Vai al contenuto principale

Tesla introduce le code virtuali ai Supercharger

La Casa prova a risolvere il (rarissimo) problema delle precedenze nelle stazioni piene. Si parte ad aprile-giugno

Stazione Tesla Supercharger

Quando si dice “la miglior pubblicità è un cliente soddisfatto”. Tesla fa finalmente felici gli automobilisti che chiedevano di introdurre delle code di attesa virtuali alle stazioni di ricarica Supercharger.

L’appello era stato lanciato dopo che due automobilisti avevano pesantemente discusso su chi dovesse fare per primo il pieno in un hub completamente occupato da auto elettriche.

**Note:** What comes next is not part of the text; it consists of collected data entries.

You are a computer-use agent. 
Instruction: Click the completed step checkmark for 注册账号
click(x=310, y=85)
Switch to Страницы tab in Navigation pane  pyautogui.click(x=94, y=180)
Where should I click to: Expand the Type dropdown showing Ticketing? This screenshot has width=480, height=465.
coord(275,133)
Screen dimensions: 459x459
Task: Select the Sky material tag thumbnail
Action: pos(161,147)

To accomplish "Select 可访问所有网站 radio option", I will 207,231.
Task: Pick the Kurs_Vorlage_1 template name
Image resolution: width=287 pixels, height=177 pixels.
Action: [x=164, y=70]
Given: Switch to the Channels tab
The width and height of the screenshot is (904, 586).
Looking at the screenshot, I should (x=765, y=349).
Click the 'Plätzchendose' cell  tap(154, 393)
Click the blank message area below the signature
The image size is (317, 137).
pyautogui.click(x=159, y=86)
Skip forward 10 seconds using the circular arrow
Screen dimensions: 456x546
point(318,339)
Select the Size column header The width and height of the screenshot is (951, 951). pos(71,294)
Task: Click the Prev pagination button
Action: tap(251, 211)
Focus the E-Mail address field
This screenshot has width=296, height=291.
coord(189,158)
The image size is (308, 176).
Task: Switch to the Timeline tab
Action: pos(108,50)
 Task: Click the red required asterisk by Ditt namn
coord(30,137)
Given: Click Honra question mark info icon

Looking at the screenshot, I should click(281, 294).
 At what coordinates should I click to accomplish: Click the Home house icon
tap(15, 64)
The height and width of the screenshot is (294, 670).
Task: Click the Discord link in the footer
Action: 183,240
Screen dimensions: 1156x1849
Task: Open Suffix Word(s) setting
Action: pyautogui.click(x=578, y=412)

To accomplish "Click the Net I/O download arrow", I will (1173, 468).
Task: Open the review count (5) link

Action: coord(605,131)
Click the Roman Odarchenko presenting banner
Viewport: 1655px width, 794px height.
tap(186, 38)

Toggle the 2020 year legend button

Il litigio – ripreso in un filmato allegato all’articolo – vedeva i possessori Tesla contendersi materialmente il cavo di ricarica fino alla resa di uno.

Esperimento ad aprile-giugno

La rissa sventata non aveva però risolto il problema. Sembrava anche che la Casa non avrebbe accontentato i clienti, visto il licenziamento del team Supercharger dell’anno scorso. Adesso, invece, arriva la comunicazione ufficiale.

“Code virtuali pilota in partenza nel Q2 in siti selezionati. L’obiettivo è un netto miglioramento dell’esperienza del cliente per l’1% dei casi in cui sono previsti tempi di attesa. Lancio più ampio quest’anno se il feedback sarà positivo”.

Stando quindi alle – poche – righe scritte, le code virtuali verranno lanciate nel periodo aprile-giugno come esperimento per valutare fattibilità e gradimento dell’operazione. Poi, eventualmente, le code virtuali entreranno a regime.

Una mossa necessaria, considerata pure l’apertura dei Supercharger agli automobilisti non-Tesla. mancano i dettagli su come funzioneranno queste code virtuali. Maggiori informazioni arriveranno sicuramente a marzo o aprile.